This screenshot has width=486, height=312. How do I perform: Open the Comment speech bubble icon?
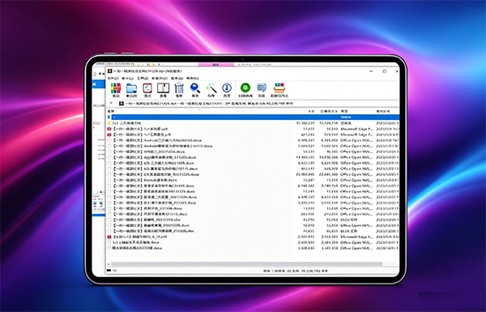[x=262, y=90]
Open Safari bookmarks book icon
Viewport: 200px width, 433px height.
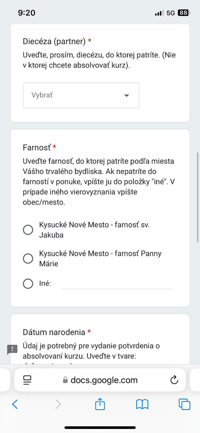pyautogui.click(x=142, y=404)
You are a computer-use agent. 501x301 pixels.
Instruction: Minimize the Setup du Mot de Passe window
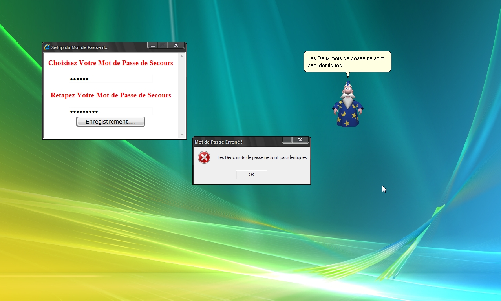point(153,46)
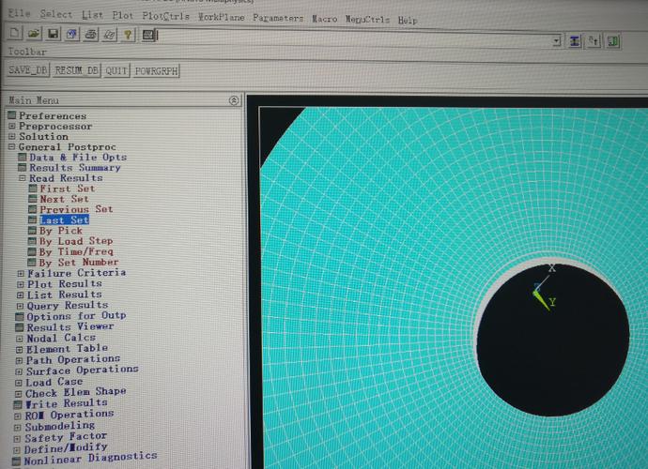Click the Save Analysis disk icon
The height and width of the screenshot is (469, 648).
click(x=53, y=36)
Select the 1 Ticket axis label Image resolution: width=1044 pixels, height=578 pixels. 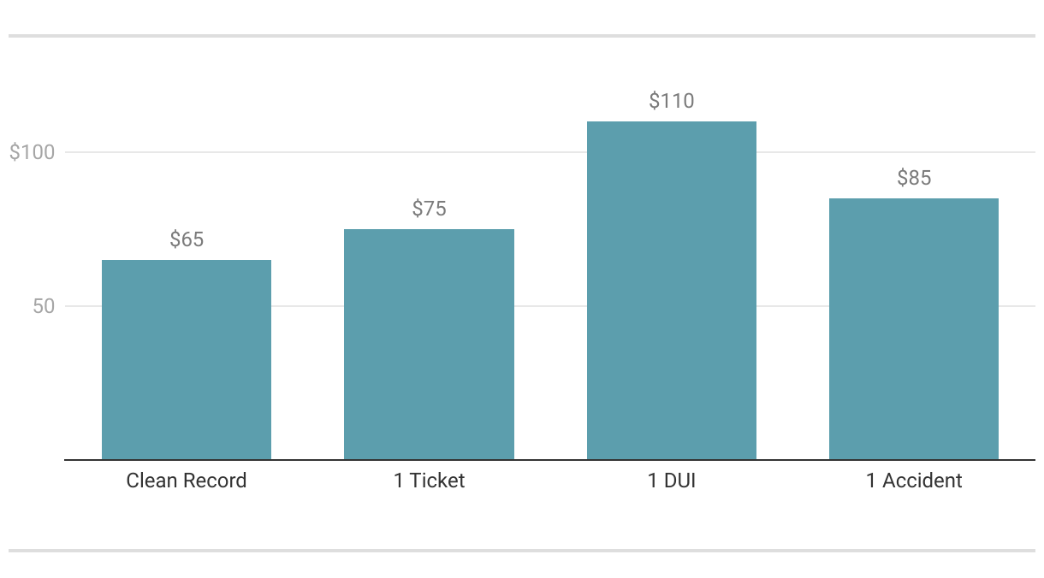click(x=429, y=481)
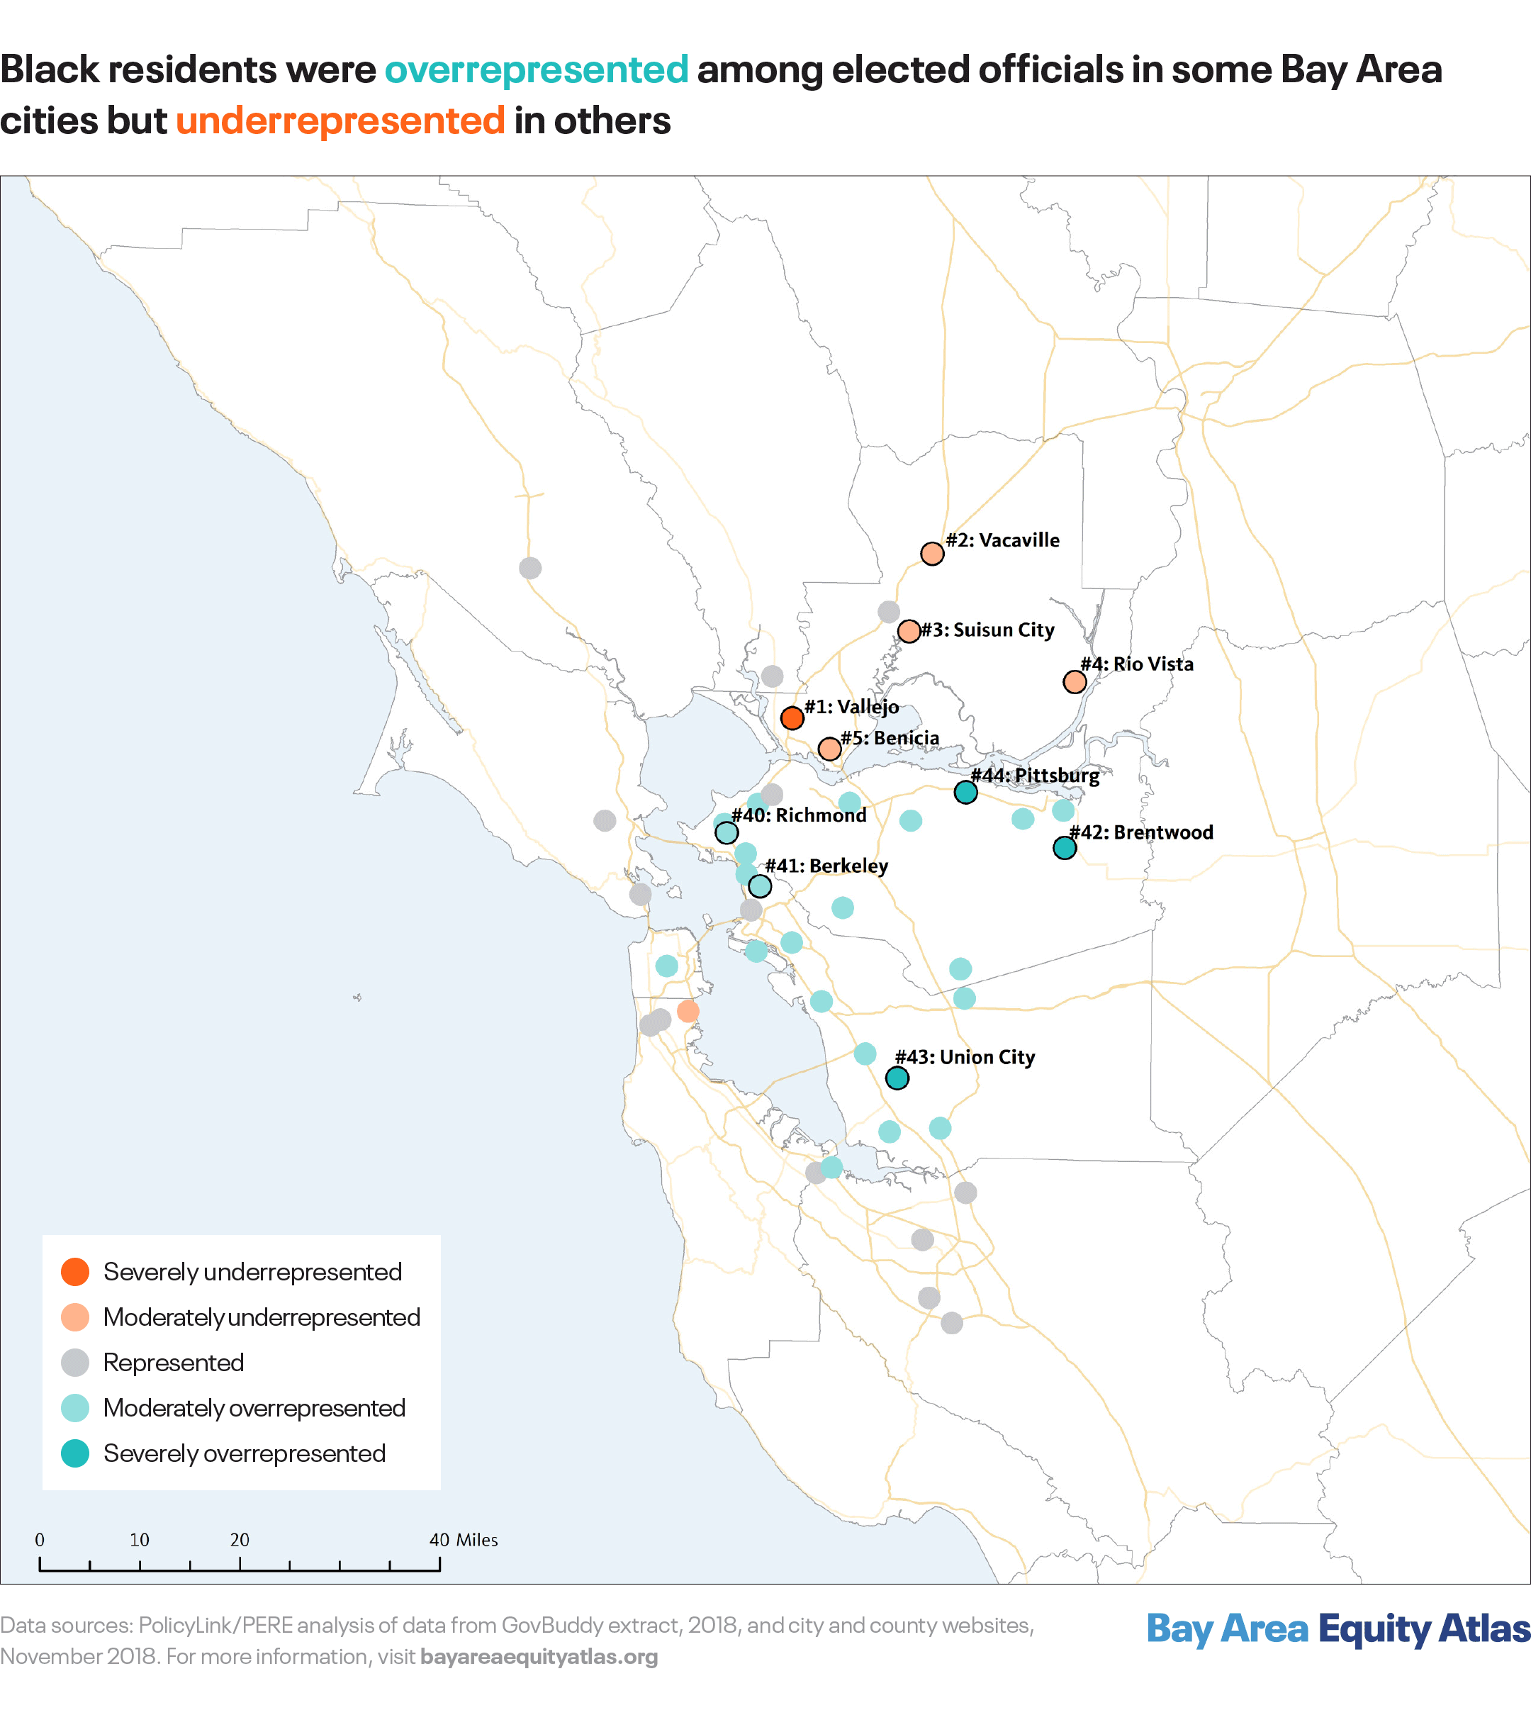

● EXERCISE GOAL
Which lines of the records above contain the word "screenshot"? Show each one in full.

● WRITTEN ANSWER
This screenshot has width=486, height=312. How do I perform: Open the Comment speech bubble icon?
The height and width of the screenshot is (469, 648).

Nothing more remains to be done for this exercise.